28 Ve onlara bu pis suyun kötüleri yaşam ağacından ve aynı zamanda Tanrı’nın azizlerinden ayıran korkunç bir uçurum olduğunu söyledim.

29 Ve onlara bunun meleğin bana söylediği, kötüler için hazırlanmış olan korkunç cehennemin bir simgesi olduğunu söyledim.

30 Ve onlara babamızın, Tanrı’nın adaletinin doğruları kötülerden ayırdığını da gördüğünü ve Tanrı’nın adaletinin ışıltısının alev alev yanan bir ateşin ışıltısı gibi göğe, Tanrı’ya doğru her zaman ve sonsuza dek yükseldiğini ve bunun sonu olmadığını söyledim.

31 Ve onlar bana: “Bu şey bedenin denenme günlerinde işkence çekmesi mi demek oluyor, yoksa ruhun, geçici bedenin ölümünden sonra alacağı son durumu mu anlatıyor, yoksa geçici olan şeylerden mi söz ediyor?” dediler.

32 Ve öyle oldu ki onlara bunun hem geçici hem de ruhsal konuların bir simgesi olduğunu söyledim; çünkü gün gelecek, onlar yaptıkları işlere göre, evet, geçici bedenleri tarafından denenme günlerinde yapılan işlere göre yargılanmaları gerekecekti.

33 Bu nedenle, onlar kötülükleri içinde ölürlerse, doğruluğa ait ruhsal değerlere göre dışarı atılmaları gerekir; dolayısıyla, yaptıkları işlere göre yargılanmaları için Tanrı’nın önüne çıkarılmalıdırlar ve yaptıkları işler pislikse, mutlaka pis olmaları gerekir; ve pis oldukları takdirde kesinlikle Tanrı’nın Krallığı’nda yaşayamazlar; yoksa Tanrı’nın Krallığı’nın da pis olması gerekir.

34 Fakat işte, size Tanrı’nın Krallığı’nın pis olmadığını ve Tanrı’nın Krallığı’na kirli hiç bir şeyin giremeyeceğini söylerim; bu nedenle, pis olanlar için hazırlanmış pis bir yerin olması mutlaka gerekir.

35 Ve hazırlanmış olan bir yer, evet, hatta sözünü ettiğim o korkunç cehennem vardır ki oranın hazırlayıcısı şeytandır; dolayısıyla, insan ruhlarının son durumu ya Tanrı’nın Krallığı’nda oturmak ya da sözünü ettiğim adalete göre dışarı atılmaktır.

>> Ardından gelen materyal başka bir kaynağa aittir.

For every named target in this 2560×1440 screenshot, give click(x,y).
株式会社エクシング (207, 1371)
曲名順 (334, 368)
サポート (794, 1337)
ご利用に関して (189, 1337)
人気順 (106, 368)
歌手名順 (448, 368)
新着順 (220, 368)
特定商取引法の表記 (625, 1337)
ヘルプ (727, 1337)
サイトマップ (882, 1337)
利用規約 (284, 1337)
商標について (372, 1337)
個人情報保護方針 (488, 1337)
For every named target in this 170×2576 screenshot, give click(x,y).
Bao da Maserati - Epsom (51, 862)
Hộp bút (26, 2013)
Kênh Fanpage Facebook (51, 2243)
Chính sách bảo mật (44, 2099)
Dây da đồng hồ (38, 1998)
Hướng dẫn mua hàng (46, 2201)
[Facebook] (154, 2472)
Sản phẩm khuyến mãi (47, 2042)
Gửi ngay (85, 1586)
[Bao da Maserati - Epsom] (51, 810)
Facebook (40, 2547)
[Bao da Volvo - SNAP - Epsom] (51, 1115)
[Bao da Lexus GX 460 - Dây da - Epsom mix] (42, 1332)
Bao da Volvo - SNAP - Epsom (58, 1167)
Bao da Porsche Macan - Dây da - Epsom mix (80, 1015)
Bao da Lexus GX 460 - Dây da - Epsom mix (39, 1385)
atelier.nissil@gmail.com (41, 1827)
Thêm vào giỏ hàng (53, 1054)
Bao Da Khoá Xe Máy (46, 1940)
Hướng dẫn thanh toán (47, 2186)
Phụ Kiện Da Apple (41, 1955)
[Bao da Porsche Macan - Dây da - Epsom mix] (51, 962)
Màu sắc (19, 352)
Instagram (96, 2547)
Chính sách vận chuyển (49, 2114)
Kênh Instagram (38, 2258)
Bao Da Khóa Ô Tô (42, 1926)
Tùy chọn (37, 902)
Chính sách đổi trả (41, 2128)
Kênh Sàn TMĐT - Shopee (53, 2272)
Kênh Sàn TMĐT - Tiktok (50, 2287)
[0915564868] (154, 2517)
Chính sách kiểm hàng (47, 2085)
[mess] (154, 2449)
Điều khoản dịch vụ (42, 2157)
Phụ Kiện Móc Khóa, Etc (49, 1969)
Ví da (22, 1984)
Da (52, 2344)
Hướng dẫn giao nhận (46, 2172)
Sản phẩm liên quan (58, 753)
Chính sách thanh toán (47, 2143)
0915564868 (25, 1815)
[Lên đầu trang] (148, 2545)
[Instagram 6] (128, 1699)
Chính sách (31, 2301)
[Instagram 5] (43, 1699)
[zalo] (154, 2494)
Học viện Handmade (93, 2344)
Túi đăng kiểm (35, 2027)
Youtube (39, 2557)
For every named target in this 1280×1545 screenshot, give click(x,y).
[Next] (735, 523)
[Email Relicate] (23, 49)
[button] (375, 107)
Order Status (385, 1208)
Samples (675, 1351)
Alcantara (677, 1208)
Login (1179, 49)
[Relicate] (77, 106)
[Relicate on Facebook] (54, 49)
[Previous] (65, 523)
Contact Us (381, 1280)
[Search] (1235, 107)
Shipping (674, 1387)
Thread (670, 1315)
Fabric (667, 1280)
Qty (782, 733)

36 Bu nedenle kötüler, doğrulardan ve o yaşam ağacından ayrı tutulur; o ağacın meyvesi bütün diğer meyvelerden çok daha değerli ve lezzetlidir; evet ve Tanrı’nın verdiği armağanların en büyüğü bu meyvedir. Ve ben kardeşlerime böyle konuştum. Amin.